* _Exercise brief_
Transcribe the data exactly, pictures excluded.

____ Data for review

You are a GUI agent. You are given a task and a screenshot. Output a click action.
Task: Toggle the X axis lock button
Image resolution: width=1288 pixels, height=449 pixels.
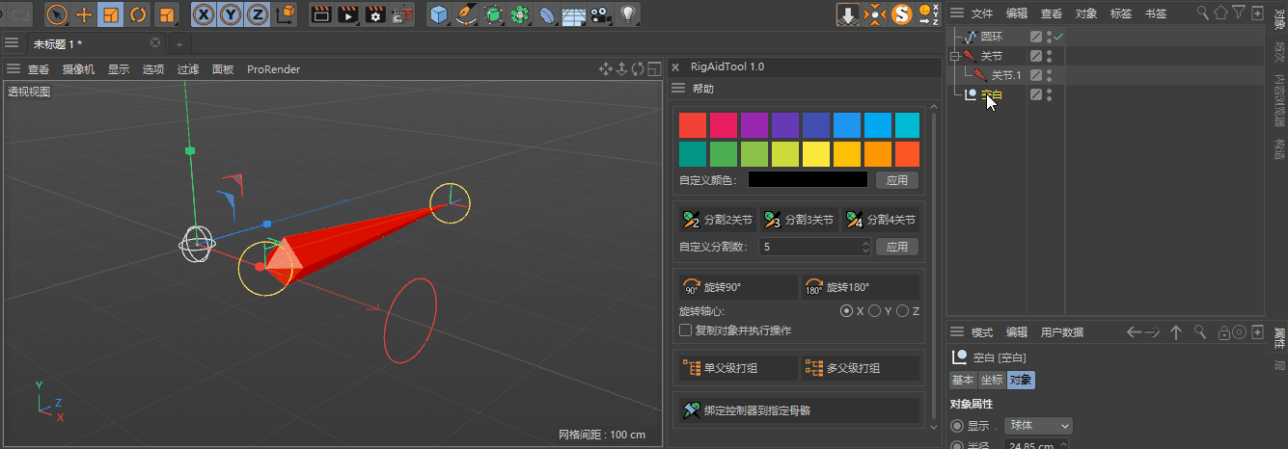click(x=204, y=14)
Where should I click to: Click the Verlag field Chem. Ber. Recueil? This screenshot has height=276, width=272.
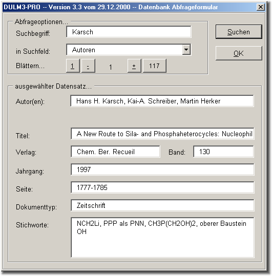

________

* _Answer for this exercise_
You are a GUI agent. You are given a task and a screenshot. Output a click action.
Task: Toggle the X axis lock button
Image resolution: width=1288 pixels, height=449 pixels.
click(x=204, y=14)
Where should I click to: Click the Verlag field Chem. Ber. Recueil? This screenshot has height=276, width=272.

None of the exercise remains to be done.